この様な人が増えていくと組織は活力を失う。このことを経験則で知っているからこそ企業は研修制度を充実させ社員に自己研鑽を促している。
技術の進歩は目まぐるしい。IT(情報技術)やAI(人工知能)などが急速に発展し、ビジネスの高度化、専門化が進む近年、企業における社員教育の重要性は増している。
本人にやる気がなければ教育の成果がないのは明らかだが、規律が確立されていないとこれまた教育の成果が上がらない。
GEが人材教育に熱心なことは有名だ。
約20万人の社員を抱え、多種の事業を展開し、一般企業の様に知識教育や技能研修も用意しているが、一番の狙いは「GEバリュー」と呼ばれる規律の徹底にある。
組織で動く以上、規律と言うものは重要だ。異なる価値観と異なる能力を持つ人達が一緒に働くとそこには必ず軋轢が生まれる。だが規律があると個人の価値観ではなく理念やビジョンに基づく組織の価値観で動くことになる為、軋轢が減る。
若手社員が突飛な行動をとって「これ、俺が悪いの?意味わかんない」となるのはこの組織の価値観をまだ把握し切れていないからだ。
最近では上司が部下を昔の様に叱ったりすると、かえってやる気を失ったり、パワーハラスメントと非難されかねないので組織の価値観の伝達が不十分になっているし、組織的に働くことは一昔前の働き方でこれからは個人の時代といった風潮すらある。
突出した能力をもつ人達を集めたフリーランス的な働き方は短期的で小規模なプロジェクトや小規模な集団には良いかもしれないが永続的に事業を継続するのには向いていない。

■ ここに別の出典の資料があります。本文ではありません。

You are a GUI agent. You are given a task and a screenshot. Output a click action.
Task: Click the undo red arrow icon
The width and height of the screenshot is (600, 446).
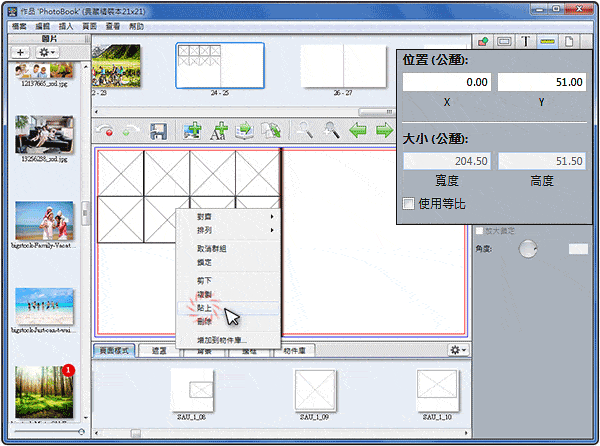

2001年9月11日の同時多発テロ以降航空業界が低迷した中でサウスウエスト航空だけが一人気を吐いていたのも規律の力だ。
不振にあえいだ巨大企業IBMを立ち直させたのも、トーマス・ワトソン・シニアの基本的信条の規律の力だ。
規律で一番厳しいものは「Up or Out」、すなわち、「進歩無きものは去れ」だと僕は思う。組織は進歩を止めたところから腐っていくので組織にいる以上、知的怠慢に陥らないよう自己を磨き続けることが重要だ。
知的怠慢に陥ったら組織の中で腐り始めていると思った方が良い。規律の力で強く纏まった組織を牽引し、変革していくのは突出した能力を持つフリーランス的な自由人ではなく知的怠慢を打ち破り、自らを磨き続けた人だ。
こういう人だけが、ピーターの法則を打ち破る。